§ **TASKS TO COMPLETE**
[1] From the bear passage, extract the part that opens with the words containing "But just in" and closes with "Idaho, and Wyoming.".
[2] Answer these questions using the bear passage:
(a) Which bear species is the most common in the U.S.?
(b) In which states can the grizzly, or brown bear, be found?
(c) What are the two types of bear attacks on humans?
[3] Continue the bear passage from the point where it stops.

§ **EXERCISE PASSAGE**
========

But just in case you find yourself a bit too close for comfort, below is some information you definitely should know.
Types of Bears by Region
There are three species of bears in the U.S. Most common is the American black bear (Ursus americanus). This species can be found in almost every state in the U.S.
Despite being called black bears, their coats can vary between shades of black, brown, and even white. They are known as the least aggressive and most fearful of the three types. Though, lately attacks have been more frequent than in past decades.
Brown or Grizzly
The grizzly, or brown bear (Ursus arctos) is common to the Northwest area of the U.S. They can be found in states like Montana, Washington, Idaho, and Wyoming.
Near the coasts this species are usually called brown or Kodiak bears. The smaller inland variety are what we know as grizzly’s due to their “grizzled” appearance. These guys are known to be more aggressive and are involved in more human attacks.
All are the same species, though some biologists are suggesting that the brown bears on Kodiak Island have lived in isolation long enough to be considered a separate subspecies (Ursus arctos middendorffi).
Polar bears (Ursus maritimus) are the species least likely to be encountered as they live in their remote Artic environment. As far as American territories are concerned, they are found only in remote northern and western parts of Alaska.
They are the largest of all the bears, and will also attack humans.
What can provoke an attack?
There are typically two types of attacks on humans: defensive and predatory.
- Defending their young
- Defending a food source
- A defensive attack if the bear is startled
- A predatory attack is very rare. In this instance the bear sees you as food and is actually stalking you.
- If this happens you have to make the bear think you aren’t worth the risk.
How can you protect yourself from a bear attack?

========

§ **STORED DATA**

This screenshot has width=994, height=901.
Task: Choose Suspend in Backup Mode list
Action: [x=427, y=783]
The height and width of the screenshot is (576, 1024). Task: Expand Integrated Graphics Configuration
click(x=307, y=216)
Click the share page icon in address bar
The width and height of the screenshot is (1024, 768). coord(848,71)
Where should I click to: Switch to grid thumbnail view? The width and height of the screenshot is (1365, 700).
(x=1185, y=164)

========

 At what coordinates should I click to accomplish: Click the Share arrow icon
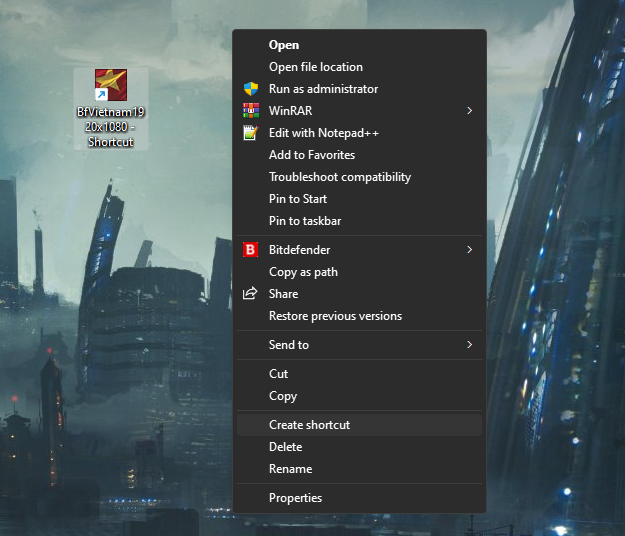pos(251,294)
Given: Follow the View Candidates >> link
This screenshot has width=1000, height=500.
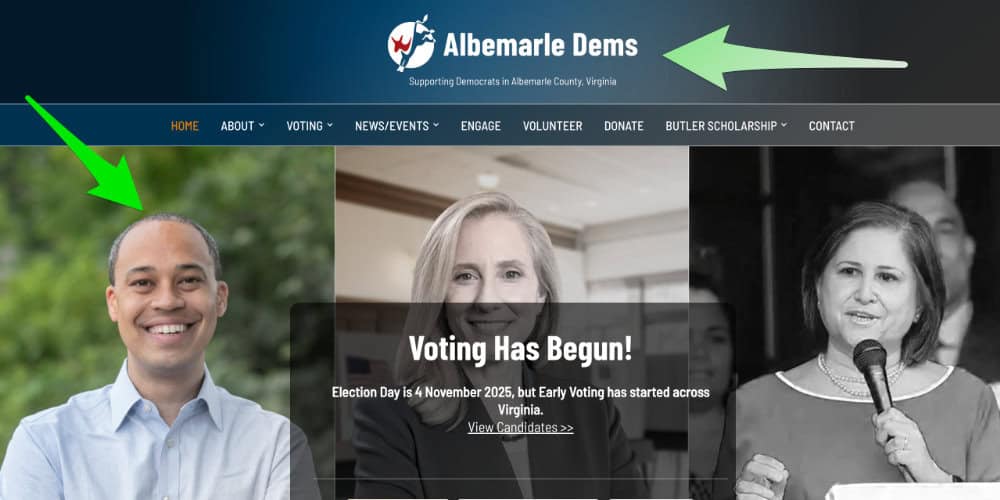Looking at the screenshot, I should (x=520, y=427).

========

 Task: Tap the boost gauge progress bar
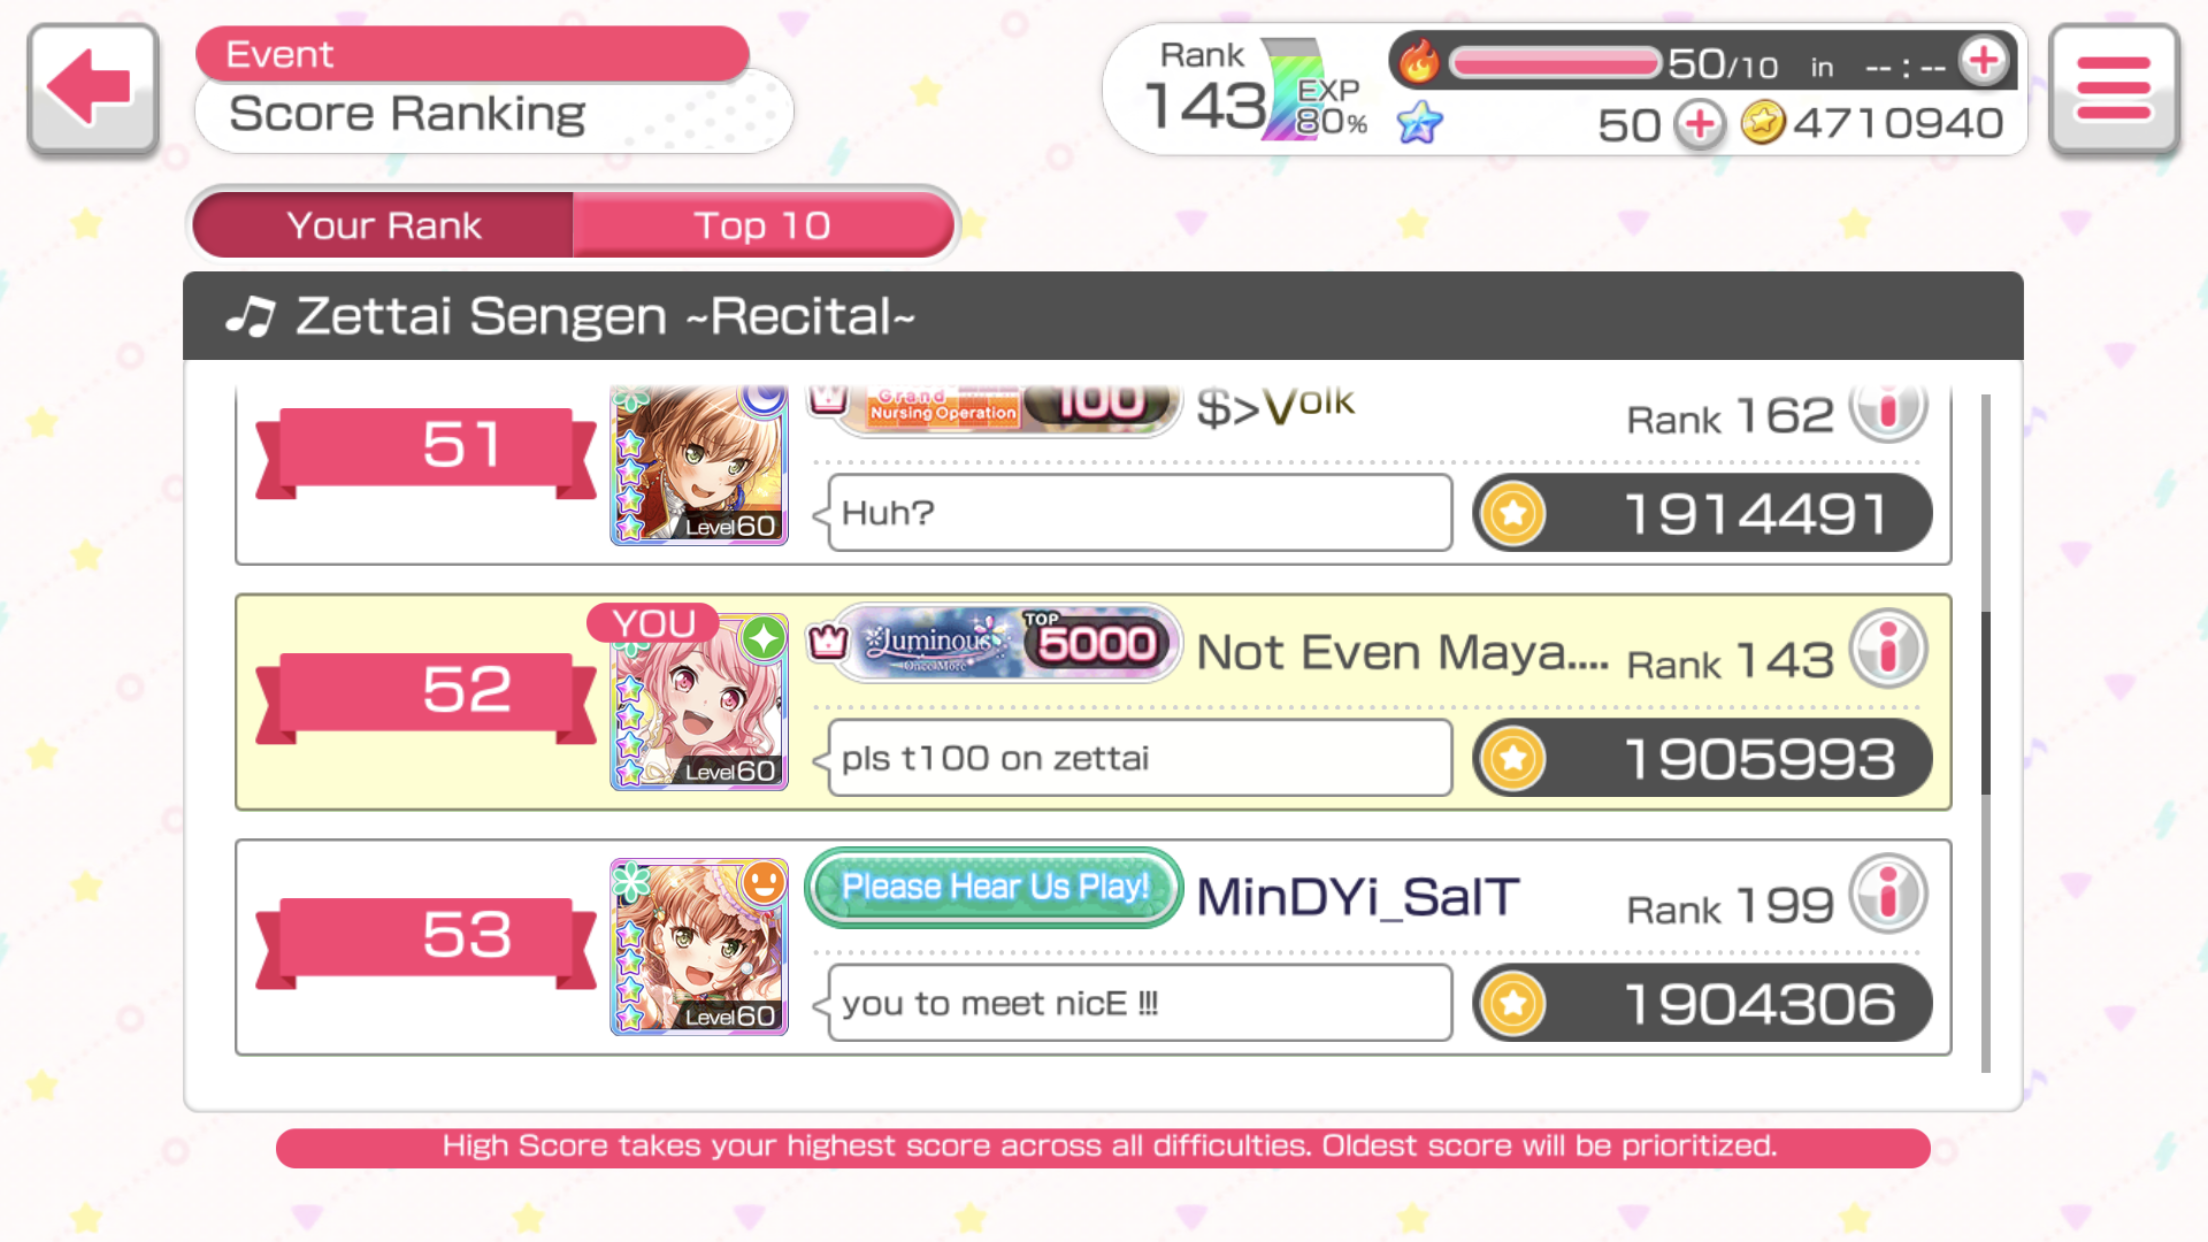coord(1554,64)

========

§ **SET OF ANSWERS**
[1]
But just in case you find yourself a bit too close for comfort, below is some information you definitely should know.
Types of Bears by Region
There are three species of bears in the U.S. Most common is the American black bear (Ursus americanus). This species can be found in almost every state in the U.S.
Despite being called black bears, their coats can vary between shades of black, brown, and even white. They are known as the least aggressive and most fearful of the three types. Though, lately attacks have been more frequent than in past decades.
Brown or Grizzly
The grizzly, or brown bear (Ursus arctos) is common to the Northwest area of the U.S. They can be found in states like Montana, Washington, Idaho, and Wyoming.

[2]
(a) The American black bear (Ursus americanus).
(b) Montana, Washington, Idaho, and Wyoming.
(c) Defensive and predatory.

[3]
Always be on alert. The best way to protect against a bear attack is to avoid getting too close to one. Be mindful of your surroundings at all times.
If a bear does attack you have different options depending on the type of attack and bear.
- Always carry bear spray (pepper spray for bears). It doesn’t always work but something is better than nothing. There is mounting evidence that sprays may actually be more effective than guns.
- Gun. This one is debatable. Gun advocates swear by guns when it comes to bears. (I'd feel safer with a gun in the woods). However, there is a lot of scientific evidence that points away from this choice. It's a personal choice, but be informed.
- Do not run! You don’t want to trigger a bear’s prey drive. Besides, they can run much faster than you.
- If it's a grizzly do your absolute best to remain calm. Speak to it in a soft voice and slowly back away. Do not turn your back on it. Back away facing the bear.
- If it’s a black bear don’t bother climbing a tree either. Black bears are excellent climbers.
- Play dead – drop into a curled up position preferably with your face to the ground and cover your neck with your hands. This works best with grizzlies.
- Play dead for a while. Some bears have been known to wait around for a bit to see if their perceived threat is getting back up.
- If it’s a black bear DO NOT play dead. Fight back like your life depends on it! Use whatever you can and aim for the snout or eyes.
- Be like Todd and pray that you survive with minimal injuries. Having a strong will to survive is crucial here. If attacked, do you what you can to muster the spirit to get yourself some help.
A bear encounter is probably one of the most amazing experiences anyone can have.
It is also the one time it’s ok to shit your pants. Really. No one can get mad at you for that so have at it. You can always shower off afterward.
We want to hear from you guys. Have you ever had a bear encounter? If so, how was it for you?
Disclaimer: This is not meant to be a definitive guide to bears or bear attacks. We did the research and feel that this article provides some common sense advise when it comes to bear attacks. Also, bears are awesome and so is Todd Orr.